***** EXCERPT TO READ *****

The said agreement shall indicate the voluntary nature of the decision for trusted management of the contributions made collectively by all investing employees. In addition, the names of trustees, scope of assets for management as well as way of transferring the assets shall be specified in the agreement.

 

The said agreement comes into legal force upon the signature by all investing employees.

 

Article 18  Trusted management of employee shares shall proceed according to the following procedures:

 

(1)  Owners or the shareholders' meeting and employee assembly of the enterprise finalize the overall design of the employee ownership plan;

(2)  Investing employees sign the agreement for trusted management of collective assets;

(3)  Investing employees issue the signed agreement to trustees;

(4)  Trustees review the eligibility, shareholding quotas, contributions and ways of making contributions of investing employees;

(5)  Trustees and investing employees sign the contract of trusteeship;

(6)  Investing employees transfer the assets for trusted management to trustees according to the signed agreement;

(7)  Trustees invest in the enterprise under their own names;

(8)  Trustees issue the certificate of contributions to investing employees;

(9)  Trustees prepare and keep the roster of investing employees.

 

Employees who have already held shares of the enterprise can directly sign the contract of trusteeship with trustees after the signing of the agreement by investing employees.

 

Article 19  The certificate of contributions shall include the following:

(1)  The investing employee's name, ID number and number of the certificate of contributions;

(2)  The amount of contributions and number of shares held by the investing employee;

(3)  Date of certificate issuance and points for attention;

(4)  The signature of trustees.

***** DATASET EXCERPTS *****

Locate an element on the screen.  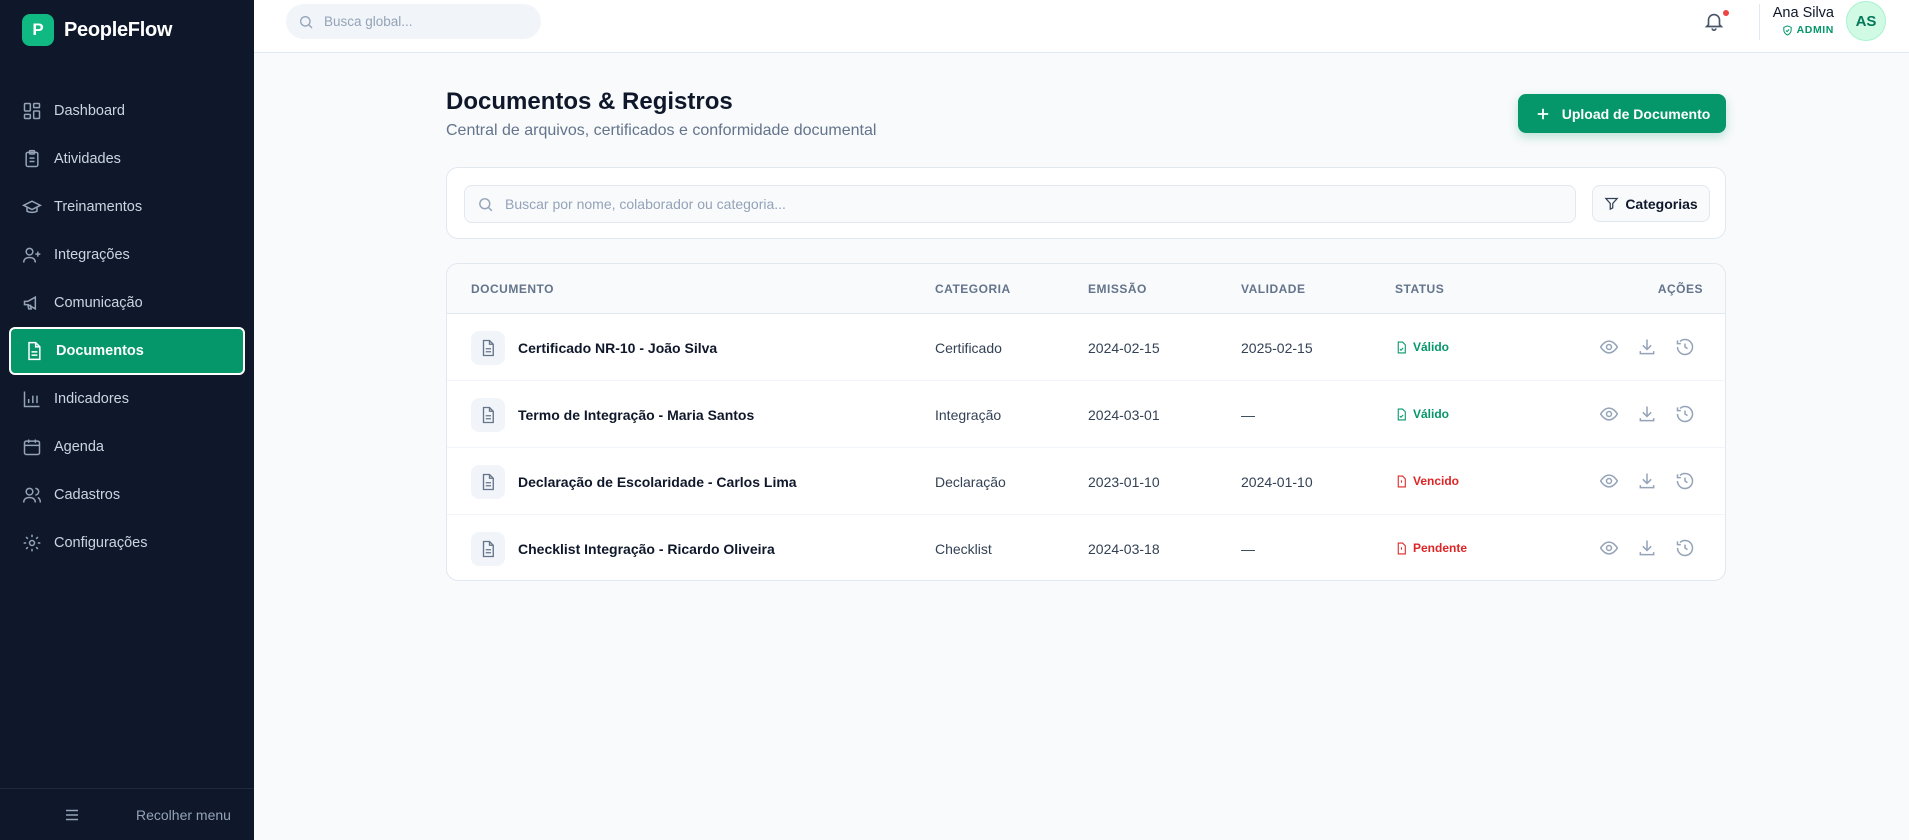
document-name: Declaração de Escolaridade - Carlos Lima is located at coordinates (658, 482).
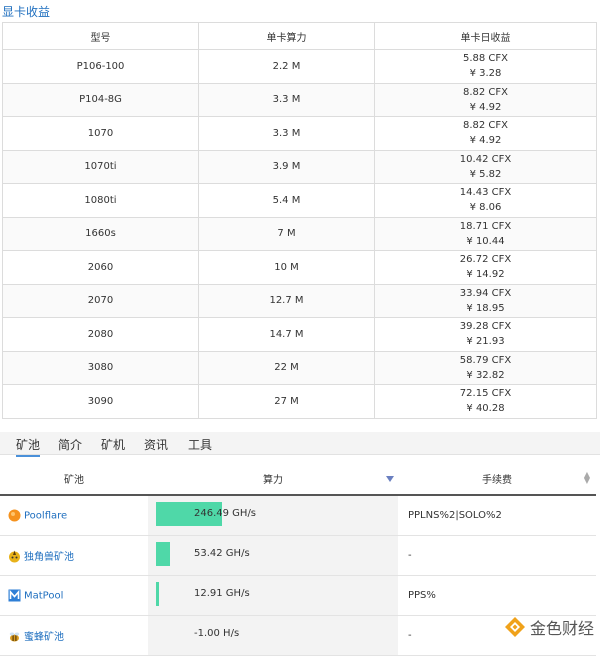 The width and height of the screenshot is (600, 656). Describe the element at coordinates (28, 446) in the screenshot. I see `tab-0: 矿池` at that location.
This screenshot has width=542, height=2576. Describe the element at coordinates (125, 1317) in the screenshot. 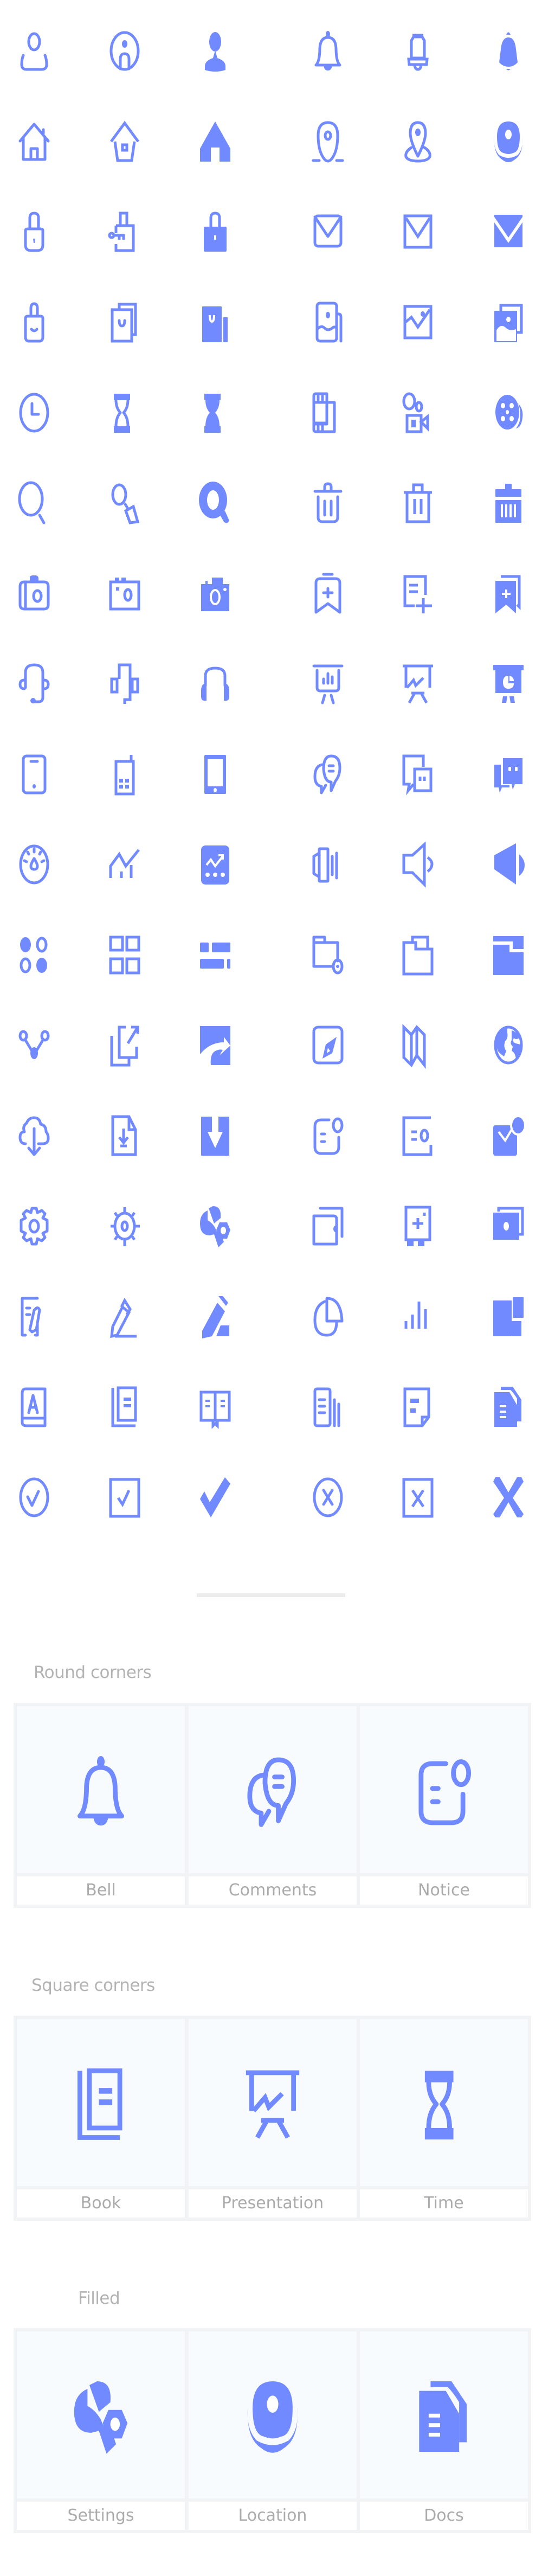

I see `pencil-square-icon` at that location.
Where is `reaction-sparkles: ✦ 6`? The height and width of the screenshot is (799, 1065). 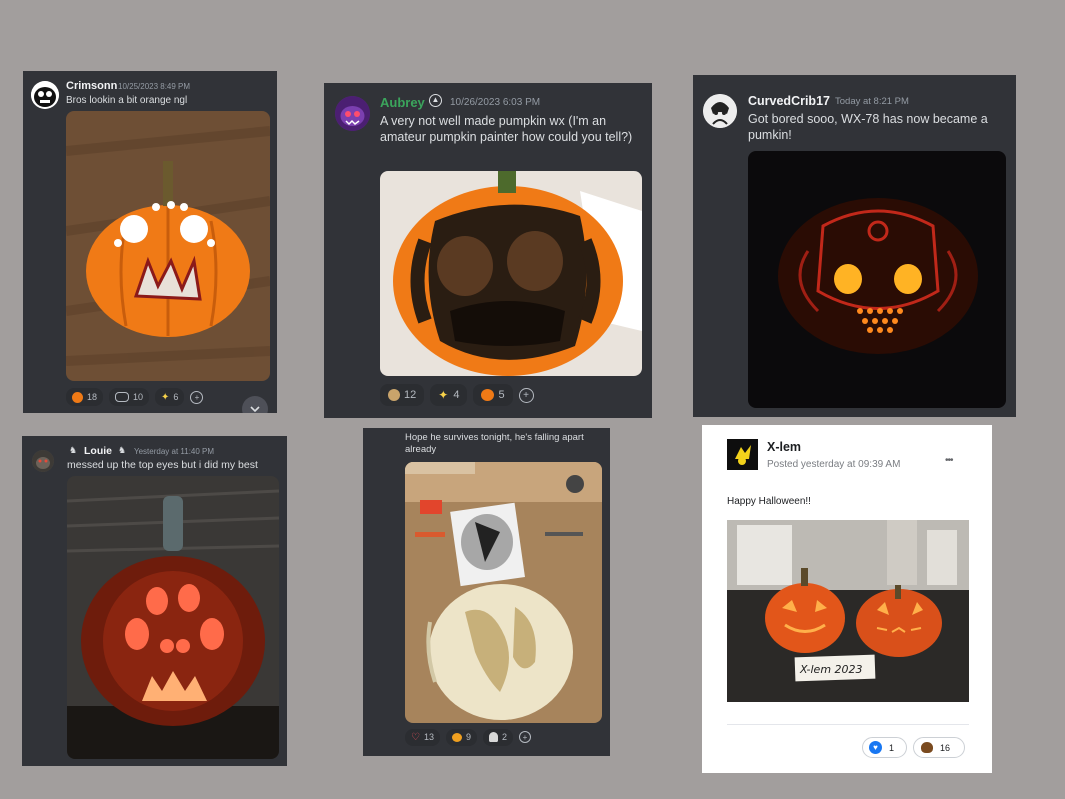
reaction-sparkles: ✦ 6 is located at coordinates (170, 397).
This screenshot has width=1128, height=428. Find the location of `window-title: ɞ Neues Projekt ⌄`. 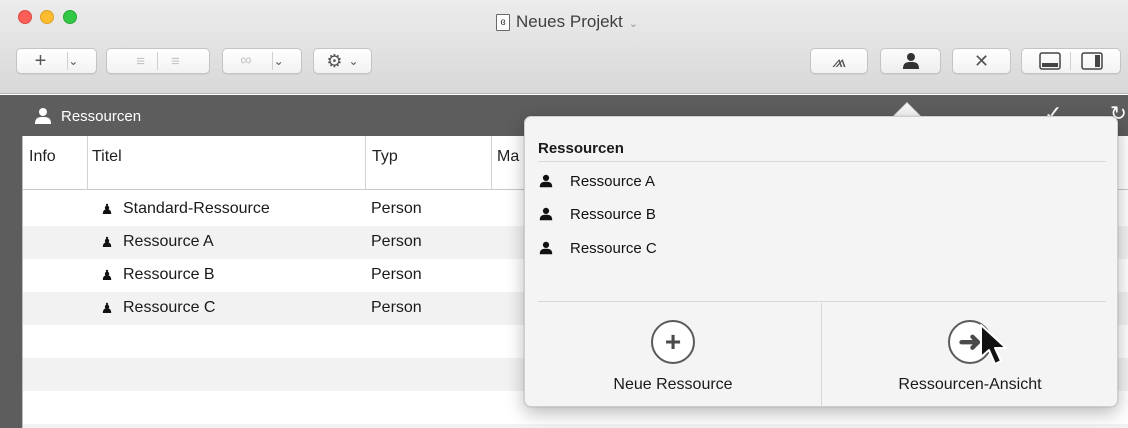

window-title: ɞ Neues Projekt ⌄ is located at coordinates (567, 22).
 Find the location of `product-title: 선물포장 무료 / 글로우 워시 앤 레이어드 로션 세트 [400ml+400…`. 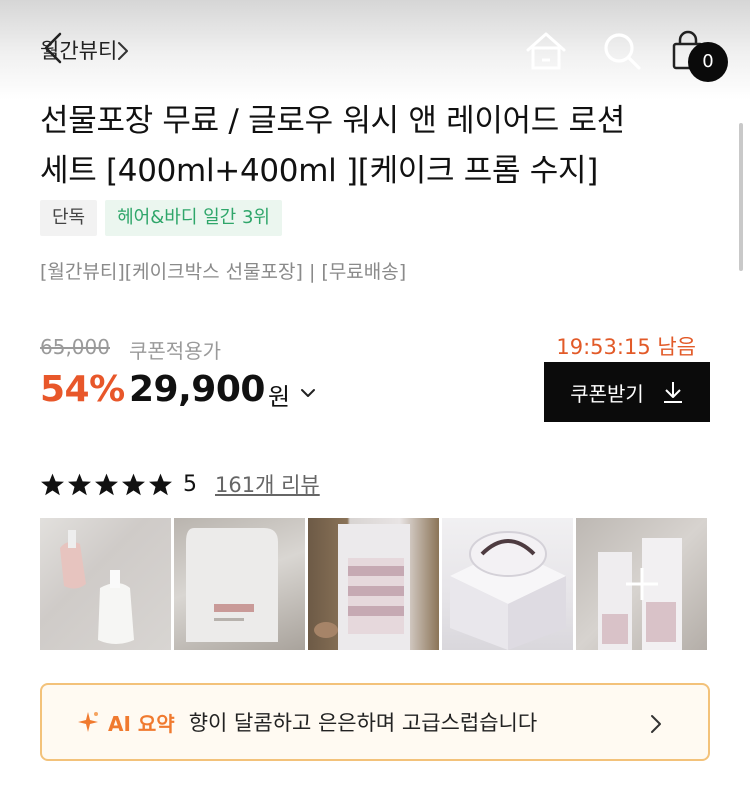

product-title: 선물포장 무료 / 글로우 워시 앤 레이어드 로션 세트 [400ml+400… is located at coordinates (380, 146).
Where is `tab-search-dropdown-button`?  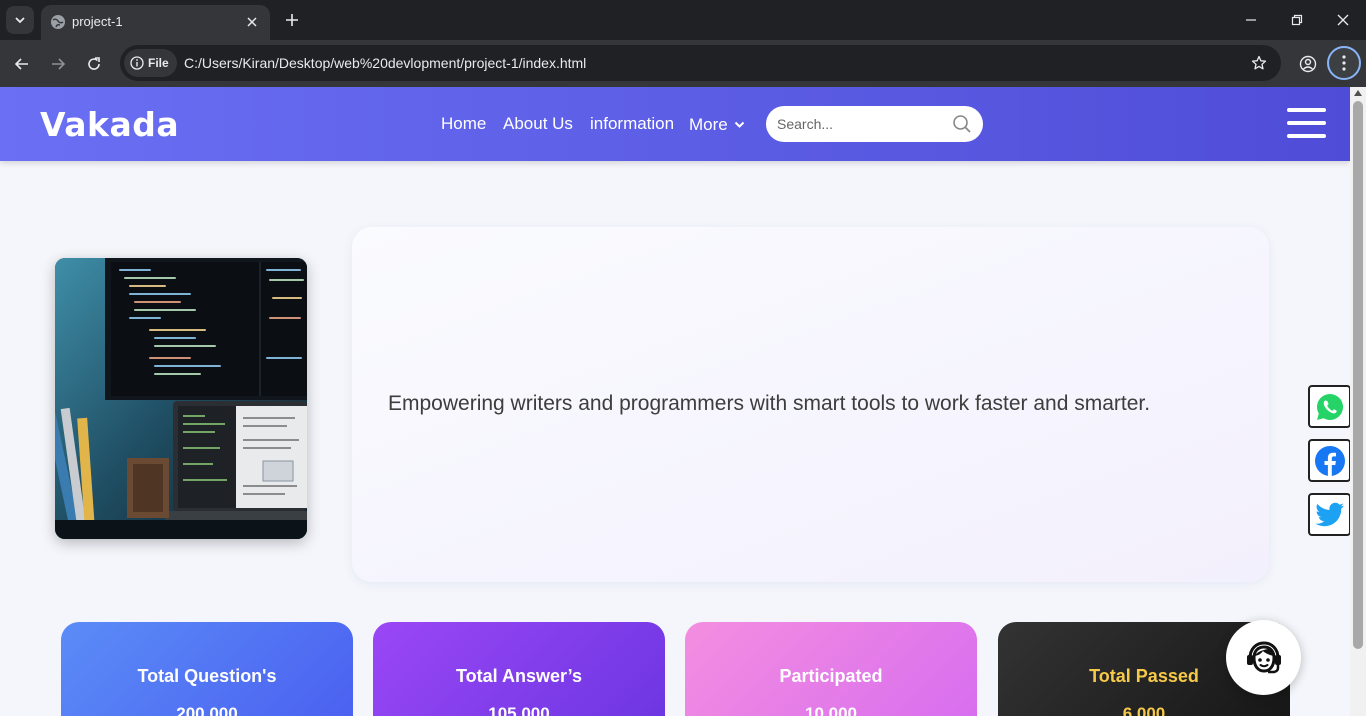
tab-search-dropdown-button is located at coordinates (20, 20).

*****

→ **EXERCISE INSTRUCTIONS**
(A) In the employee share rules above, what does Article 19 require the certificate of contributions to include? Give each listed item.
(B) Please extend the employee share rules from the point where they stop.

→ **ANSWERS BELOW**
(A)
1. The investing employee's name, ID number and number of the certificate of contributions
2. The amount of contributions and number of shares held by the investing employee
3. Date of certificate issuance and points for attention
4. The signature of trustees

(B)
Article 20 The roster of employee shareholders shall include the following:

(1)  The investing employee’s name, ID number, residence information and the number of the certificate of contributions;

(2)  The amount of contributions and number of shares held by the investing employee;

(3)  Changes of the number of shares held by investing employees;

(4)  Signature of the trustees, employee shareholders and the roster keeper.

 

Article 21 The certificate of contributions and the contract of trusteeship are written documents for employee shareholders to check and verify the amount of their contributions and clarify their rights and obligations. The roster of employee shareholders and the contract of trusteeship serve as the basis for trusted management of employee shares by trustees.

 

Any changes with the contributions from employee shareholders shall be reflected in the contract of trusteeship, certificate of contributions and roster of employee shareholders.

 

The certificate of contributions, roster of employee shareholders and contract of trusteeship shall be in consistency with each other. In the event of conflicting information, the roster of employee shareholders shall prevail.

 

 

Section IV Rights and Obligations of Employee Shareholders

 

Article 22 Employee shareholders have equal legal status.

Board directors and managers shall treat all employee shareholders without any discrimination and shall not act against the interests of employ shareholders and trustees.

Employees with the majority shares shall not harm the interests of other employees by taking advantage of their dominant position.

 

Article 23  Employee shareholders shall indirectly exercise their rights as well as undertake their obligations as shareholders through trustees in correspondence with their contributions.

 

Employee shareholders may reserve partial rights for themselves in managing and disposing of the trusted assets by making statements in the contract of trusteeship.

 

Article 24 Employee shareholders shall be entitled to the right to assigning and removing trustees and setting the standards of their payments.

 

Article 25  Employee shareholders shall have the right to serve on the board of directors as well as the supervisory board of the enterprise in the capacity of employee representatives.

 

Article 26  Employee shareholders shall have the right to be sufficiently informed of the management, revenues and expenditure of the trusted assets. They are also entitled to the right of checking, copying or duplicating accounting books related to their trusted assets.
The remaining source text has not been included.